Artificial Intelligence-Based Opportunistic Coronary Calcium Screening in the Veterans Affairs National Healthcare System
This work addresses the need for opportunistic screening of cardiovascular risk in patients undergoing routine chest CTs, particularly in the Veterans Affairs healthcare system, representing a significant but incremental advance in medical imaging.
The study tackled the problem of underutilized coronary artery calcium (CAC) screening from non-cardiac chest CT scans by developing a deep learning algorithm (AI-CAC) to automatically quantify CAC on non-gated scans, achieving accuracies of 89.4% and 87.3% for differentiating CAC scores and predicting mortality and cardiovascular events with hazard ratios up to 3.49.
Coronary artery calcium (CAC) is highly predictive of cardiovascular events.

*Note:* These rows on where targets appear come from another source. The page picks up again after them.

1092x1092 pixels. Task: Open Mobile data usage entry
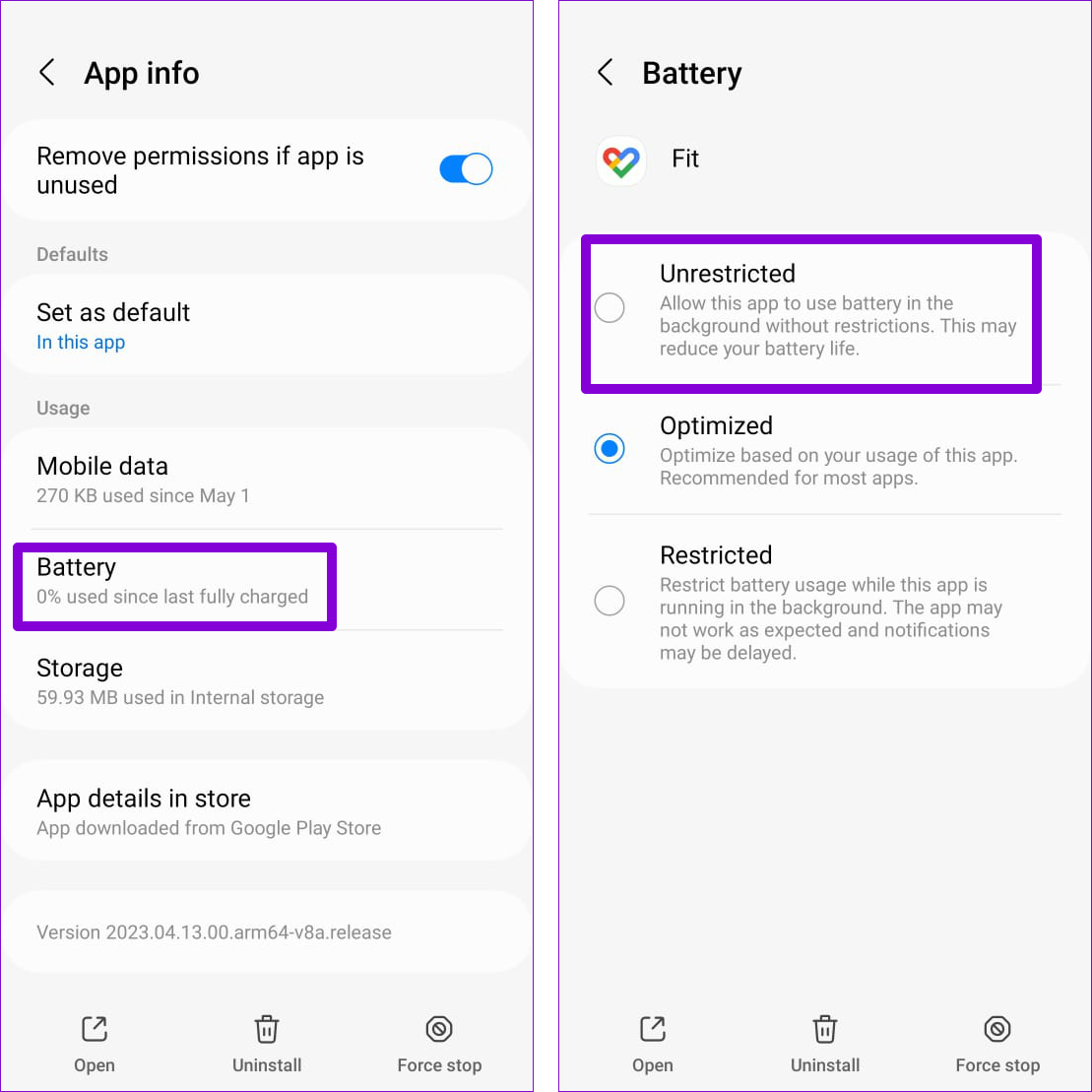click(x=267, y=480)
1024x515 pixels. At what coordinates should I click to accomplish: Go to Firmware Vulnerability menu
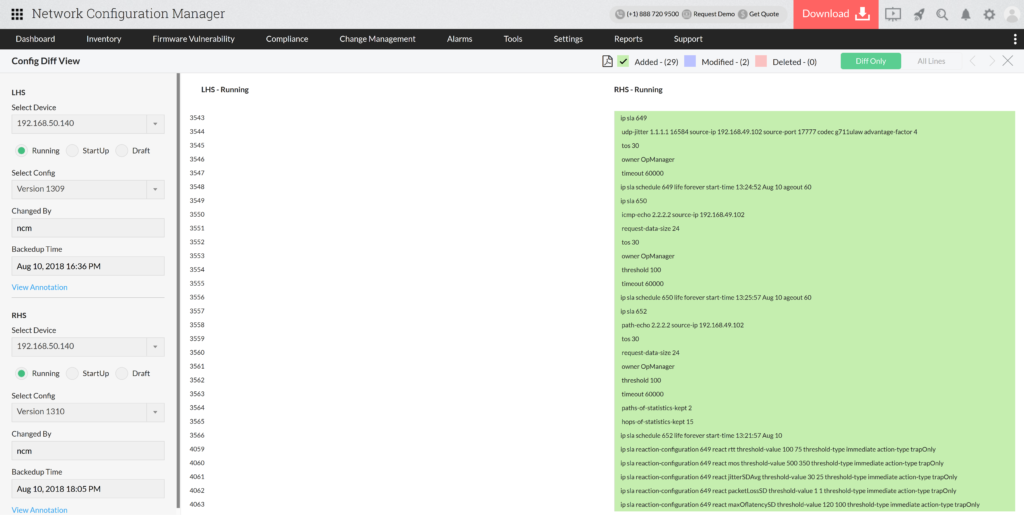point(193,39)
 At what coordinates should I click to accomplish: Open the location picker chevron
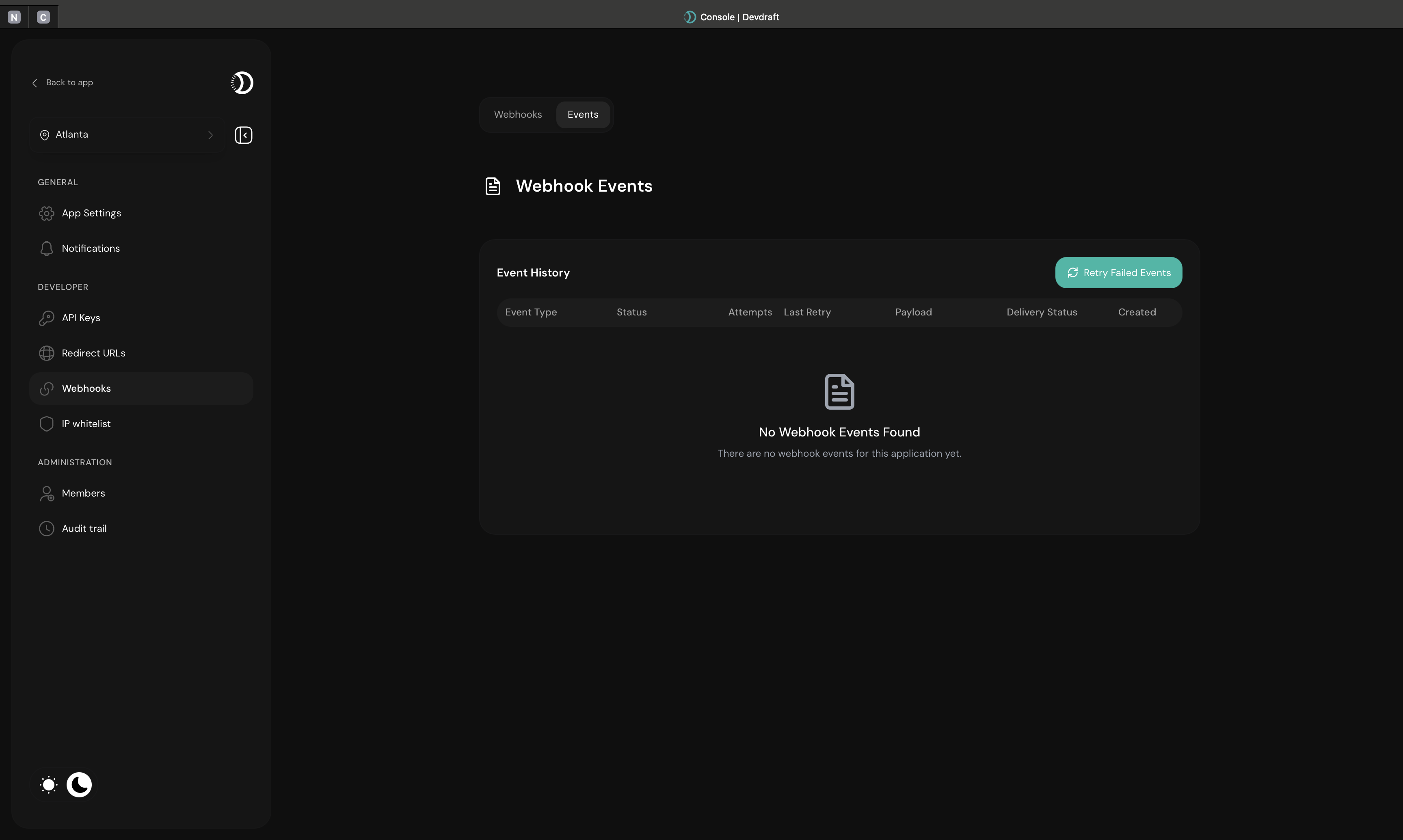211,135
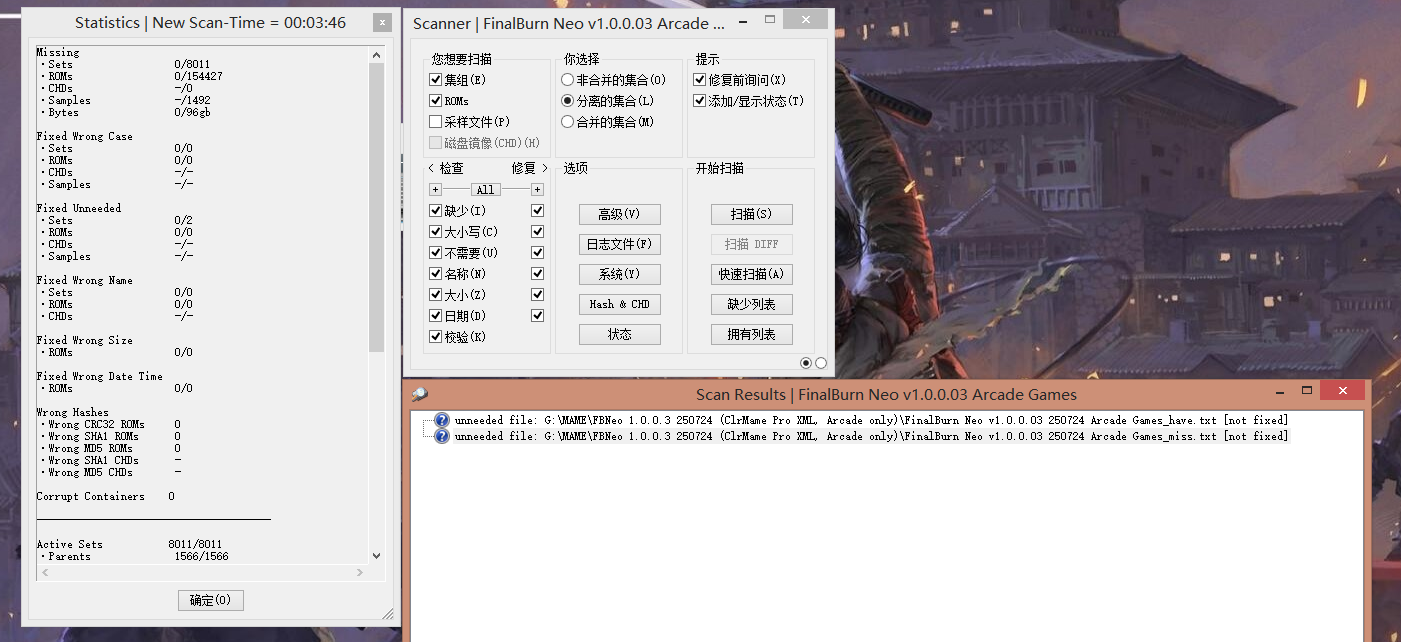Open the 高级(V) advanced options
The image size is (1401, 642).
click(x=619, y=214)
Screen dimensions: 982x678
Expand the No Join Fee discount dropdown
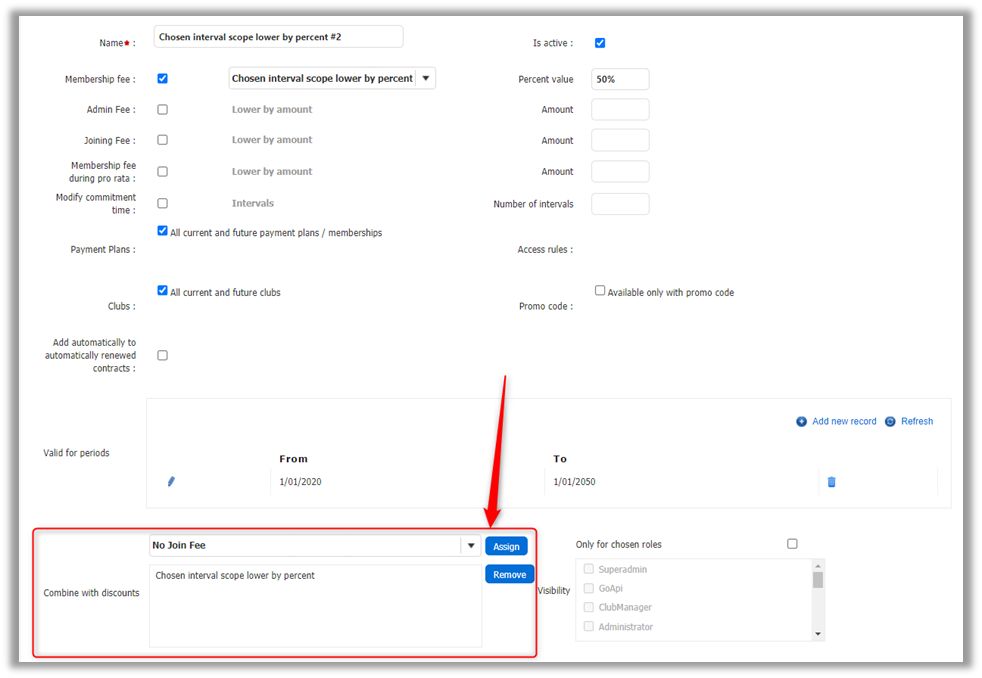coord(470,546)
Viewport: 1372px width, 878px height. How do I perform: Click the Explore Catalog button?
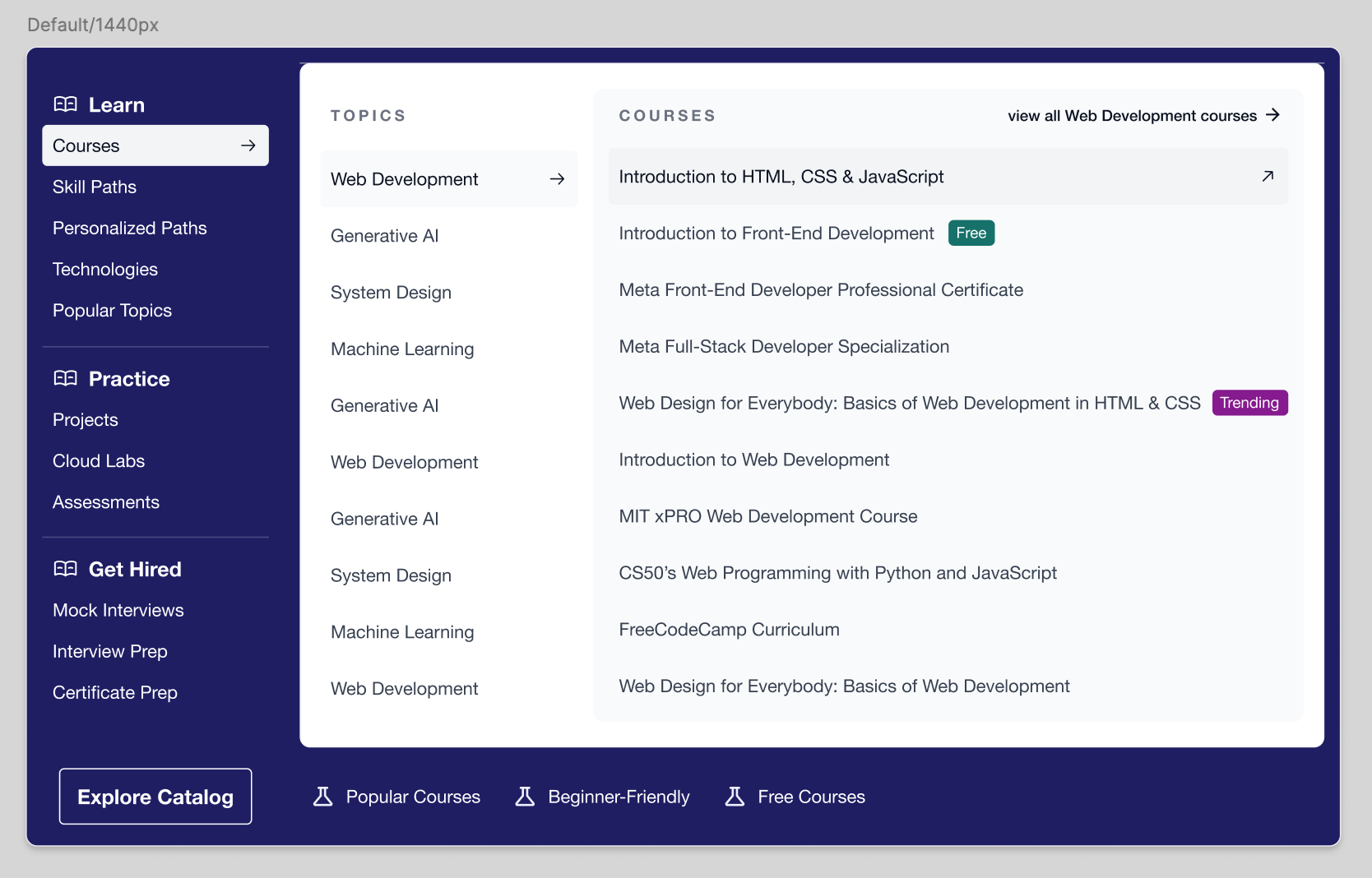coord(155,797)
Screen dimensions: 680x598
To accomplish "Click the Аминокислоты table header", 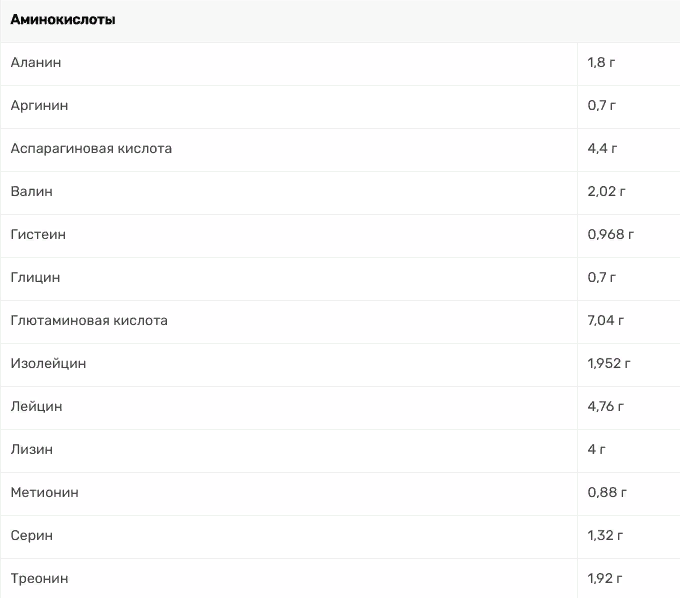I will [x=63, y=20].
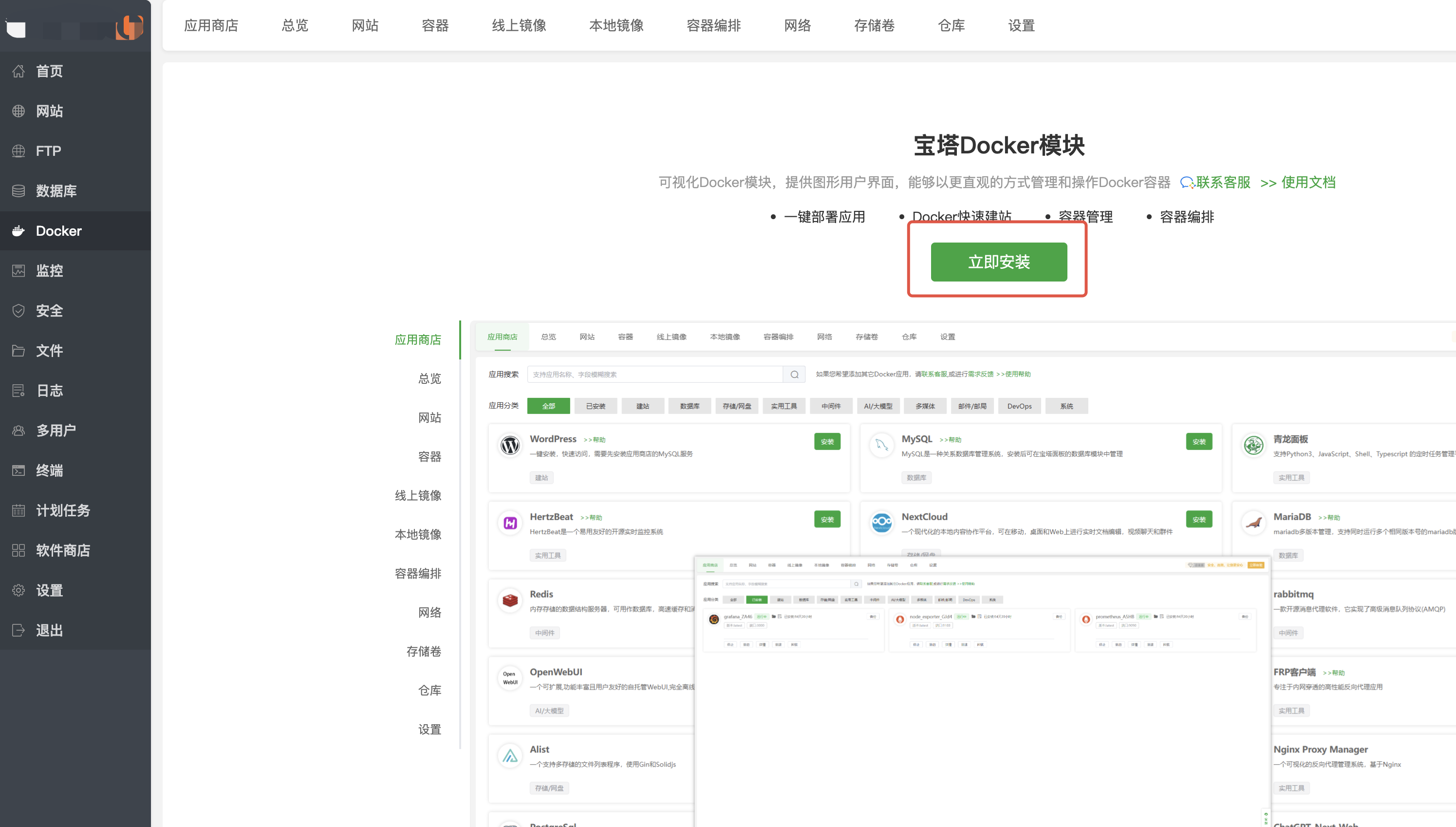Select 线上镜像 in preview side list
The image size is (1456, 827).
[418, 495]
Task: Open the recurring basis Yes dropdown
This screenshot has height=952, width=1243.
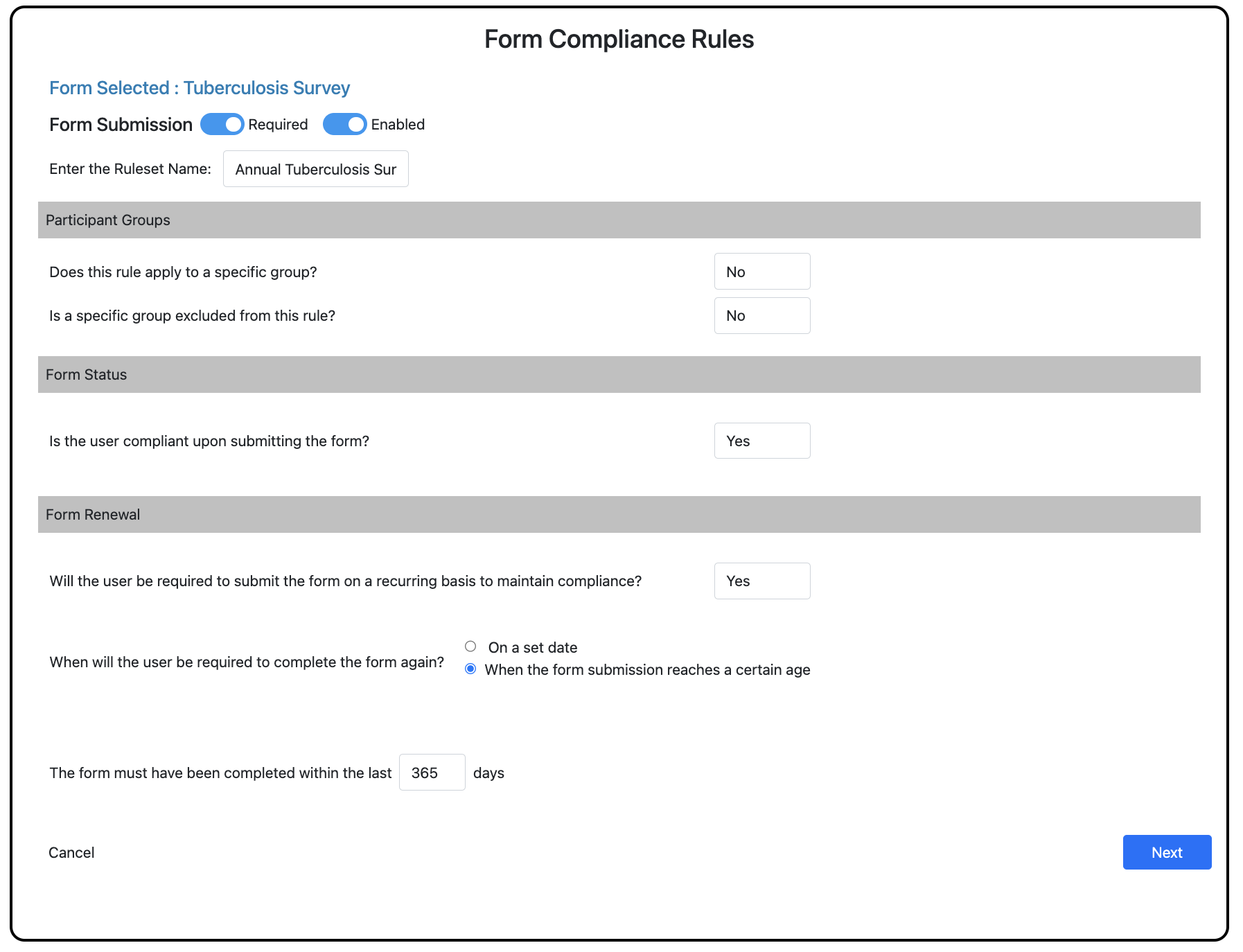Action: point(761,581)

While millions of chest CT scans are performed annually in the United States, CAC is not routinely quantified from scans done for non-cardiac purposes. A deep learning algorithm was developed using 446 expert segmentations to automatically quantify CAC on non-contrast, non-gated CT scans (AI-CAC). Our study differs from prior works as we leverage imaging data across the Veterans Affairs national healthcare system, from 98 medical centers, capturing extensive heterogeneity in imaging protocols, scanners, and patients. AI-CAC performance on non-gated scans was compared against clinical standard ECG-gated CAC scoring. Non-gated AI-CAC differentiated zero vs. non-zero and less than 100 vs. 100 or greater Agatston scores with accuracies of 89.4% (F1 0.93) and 87.3% (F1 0.89), respectively, in 795 patients with paired gated scans within a year of a non-gated CT scan. Non-gated AI-CAC was predictive of 10-year all-cause mortality (CAC 0 vs. >400 group: 25.4% vs. 60.2%, Cox HR 3.49, p < 0.005), and composite first-time stroke, MI, or death (CAC 0 vs. >400 group: 33.5% vs. 63.8%, Cox HR 3.00, p < 0.005). In a screening dataset of 8,052 patients with low-dose lung cancer-screening CTs (LDCT), 3,091/8,052 (38.4%) individuals had AI-CAC >400. Four cardiologists qualitatively reviewed LDCT images from a random sample of >400 AI-CAC patients and verified that 527/531 (99.2%) would benefit from lipid-lowering therapy. To the best of our knowledge, this is the first non-gated CT CAC algorithm developed across a national healthcare system, on multiple imaging protocols, without filtering intra-cardiac hardware, and compared against a strong gated CT reference. We report superior performance relative to previous CAC algorithms evaluated against paired gated scans that included patients with intra-cardiac hardware.